Fleury, 31, has been around long enough to know there’s no way to replicate game conditions in practice, and he has plenty of work to do to get back to his excellent regular-season form.

“You can practice as much as you want, but it’s never the same with how quick it is, how much traffic there is,” he said. He cited most aspects of his game as things he’s looking to improve, including “reaction times, picking up pucks, rebounds, reading plays. The little things that will come back the more action you see.”

Something that’s not so little? The Rangers skaters who will be crashing the net at every opportunity – and, after seeing a lot of them for two consecutive postseasons, Fleury would know.

“They always do,” he said. “A bunch of big guys who like to go to the net, [set up] screens. I’m not too worried about it. If I come back, it’s because I’m [healthy] and I’ll be fine with it.”

The Penguins as a whole are getting healthier. Defenseman Olli Maatta participated in full practices this week and is expected to play Game 1. Forward Beau Bennett, who’s been in and out of the lineup with a lingering shoulder injury, will be a coach’s decision – depending, he said Tuesday, on whether Mike Sullivan feels he or recently recalled tough guy Tom Sestito gives the team the best chance to win. Speedy winger Bryan Rust and gamebreaker Evgeni Malkin are back to skating, though not yet practicing, and considered day-to-day.

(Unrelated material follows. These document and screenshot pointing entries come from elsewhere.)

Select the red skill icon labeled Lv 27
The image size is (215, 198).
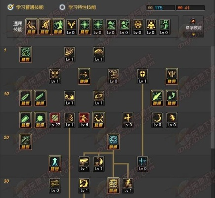[55, 120]
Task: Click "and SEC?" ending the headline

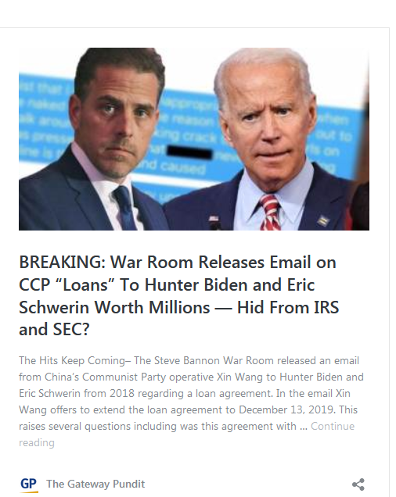Action: [54, 329]
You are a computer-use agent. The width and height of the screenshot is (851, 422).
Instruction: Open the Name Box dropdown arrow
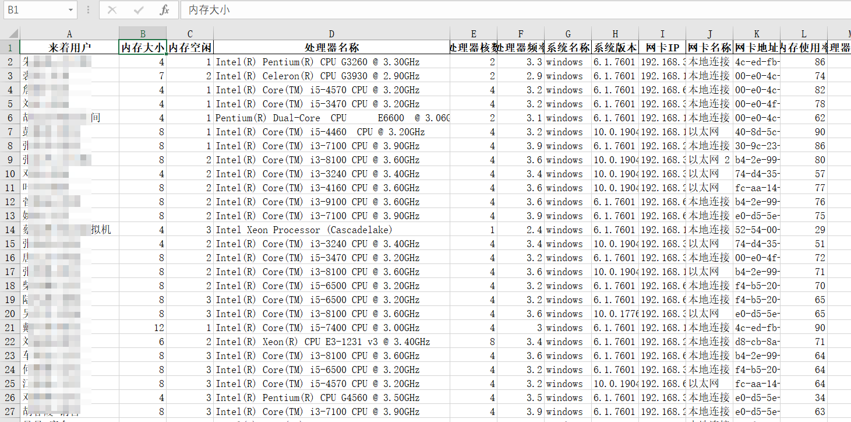(70, 10)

Malkin, the 2009 Conn Smythe winner, is attempting to fast-track his return from a March 11 injury that was projected at 6-to-8 weeks, but the Penguins have more than held the fort in his absence, posting the best record (13-2) of any team in the league while scoring more goals (60) and allowing the third-fewest (33).

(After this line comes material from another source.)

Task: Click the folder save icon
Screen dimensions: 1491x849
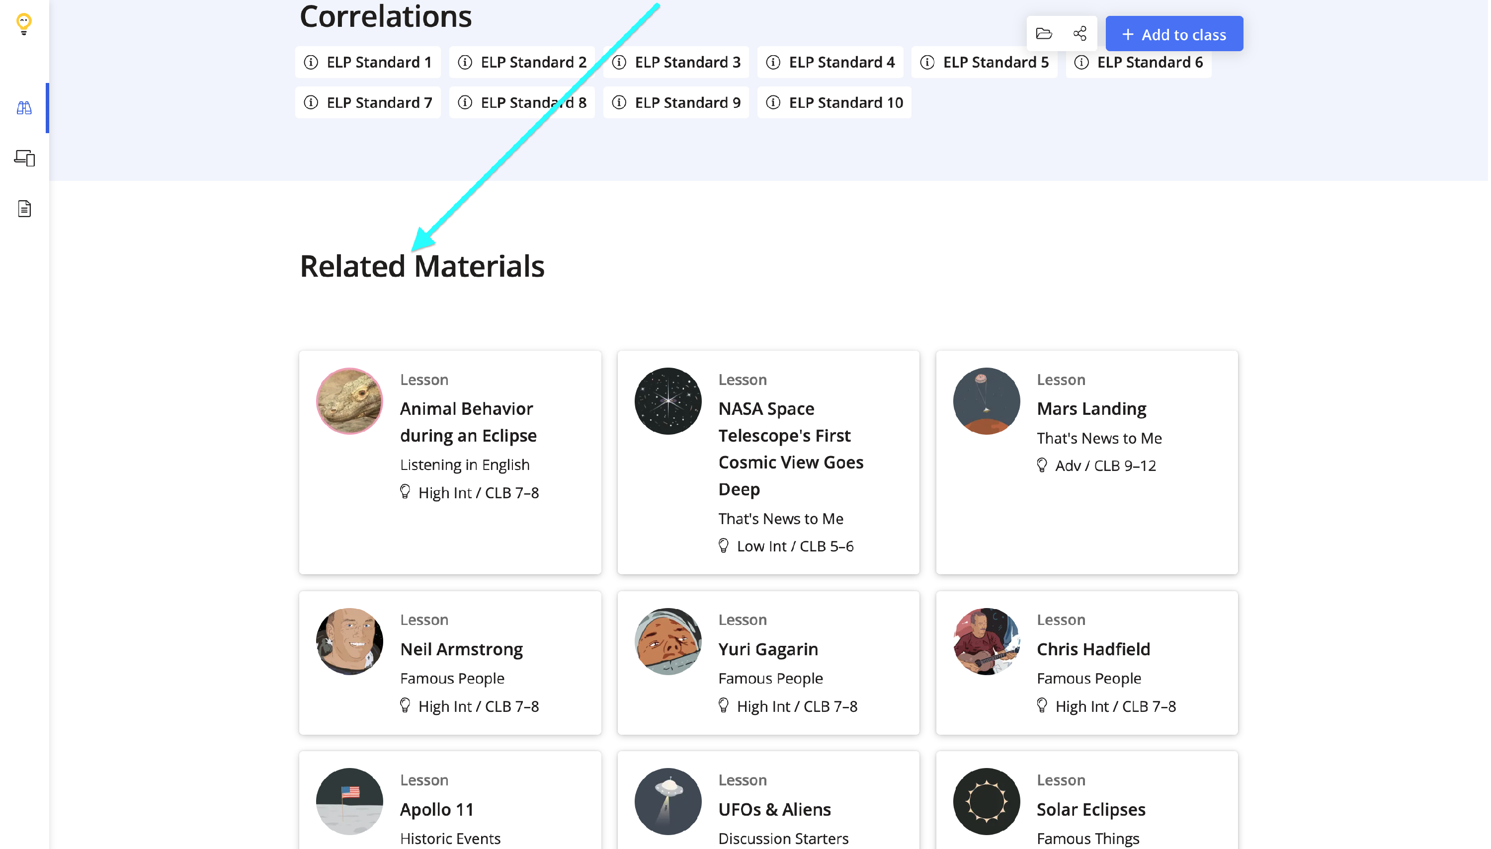Action: pos(1045,34)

“We’re a confident group in here,” said winger Carl Hagelin, who ended the Penguins’ season last year when he played on the other side of the rivalry and scored the Game 5 overtime winner.

“We know what we did the last 25 games or so, and we understand how hard we have to play to win games. The playoffs are a different animal. You have to take your game to another level to have a chance.”

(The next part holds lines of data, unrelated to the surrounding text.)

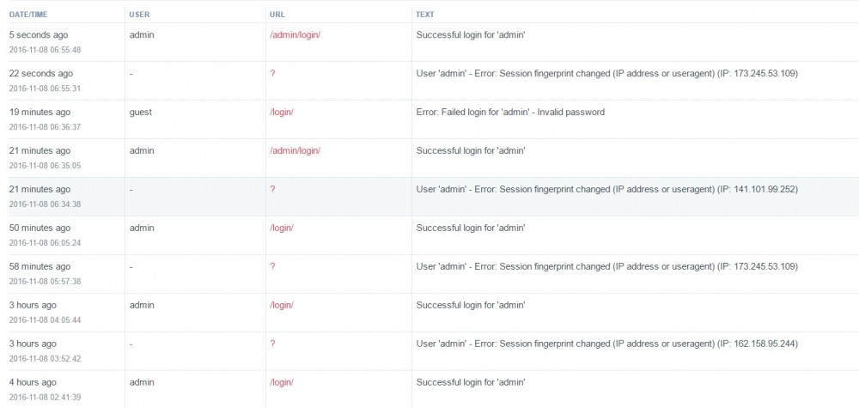859x408 pixels.
Task: Click the '5 seconds ago' timestamp
Action: tap(40, 35)
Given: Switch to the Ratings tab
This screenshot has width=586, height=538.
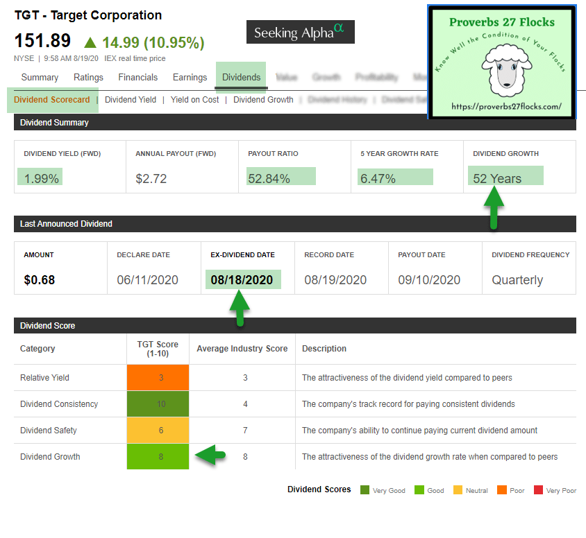Looking at the screenshot, I should [88, 78].
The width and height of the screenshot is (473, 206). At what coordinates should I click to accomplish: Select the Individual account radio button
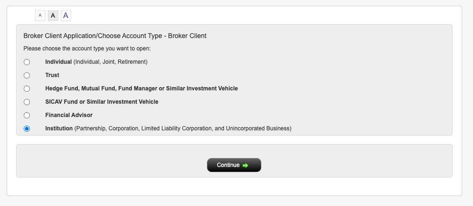[27, 62]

That’s especially true against the Rangers, who pulled off a devastating comeback from a 3-1, second-round series deficit to eliminate the Penguins in 2014. New York will again boast a world-class goaltender in Henrik Lundqvist but are suffering injury woes of their own, most notably in captain and top defenseman Ryan McDonagh, who’s unlikely to play in the series.

“I think, for us, we focus on what we can do,” Hagelin said. “We know they’re a good team; they’ve shown it year in and year out. But there’s a lot of new players, new coaches, new personnel everywhere, so whatever happened the last couple years doesn’t matter now. It’s a new season and new opportunities.”

For the Penguins, the biggest opportunity lies in the fact that their team – particularly with the additions of Hagelin and Phil Kessel up front and Trevor Daley and Justin Schultz on the back end – is now built to keep pace with the Rangers’ speed. That’s especially important against the counterattack game that Sullivan views as the Blueshirts’ biggest strength.

“I think it’s really important that you manage the puck appropriately and don’t give them an opportunity to counterattack on you when you’re vulnerable,” said Sullivan, a former Rangers assistant coach. “In the regular season, I thought our guys did a pretty good job in that regard and forcing them to play goal line to goal line.”

“They’re quick,” said captain Sidney Crosby. “If you look at the games we’ve played this year, [they’ve] been fast games up and down. There’s some great skaters, and both teams move the puck pretty quick which adds to it. You would expect a pretty high pace, especially in the playoffs.”

That’s a game the Penguins believe they can win. Against the Rangers and, for that matter, against any of the other teams standing between them and their ultimate goal.

“We’re definitely going in with a sense of knowing that we can beat any team on any given night if we play the way we can,” Hagelin said.

“This team has established an identity for itself and has played to its strengths for a long time,” Sullivan echoed. “I think there’s a belief in the room that, when we play a certain way, we give our team the best chance to win and we’re a competitive hockey team.”